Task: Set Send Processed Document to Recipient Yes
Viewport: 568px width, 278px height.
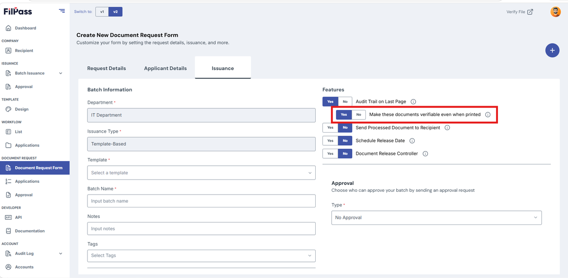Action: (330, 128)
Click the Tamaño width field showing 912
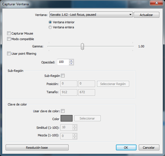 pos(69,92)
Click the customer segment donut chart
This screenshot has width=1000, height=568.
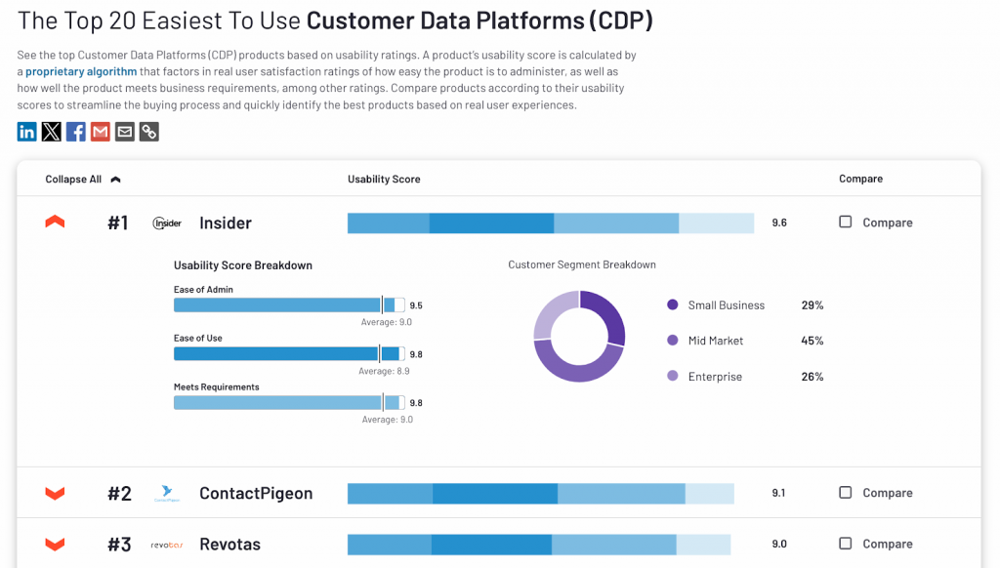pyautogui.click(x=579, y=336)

◆ ◆ ◆ ◆ ◆ ◆ ◆

**TASK GOAL**: Reproduce the entire listing above word for word, leaving out the pictures.

**SOLUTION FOR THIS EXERCISE**:
Task: Set Send Processed Document to Recipient Yes
Viewport: 568px width, 278px height.
Action: (330, 128)
Click the Tamaño width field showing 912
 pos(69,92)
Click the customer segment donut chart
This screenshot has width=1000, height=568.
pyautogui.click(x=579, y=336)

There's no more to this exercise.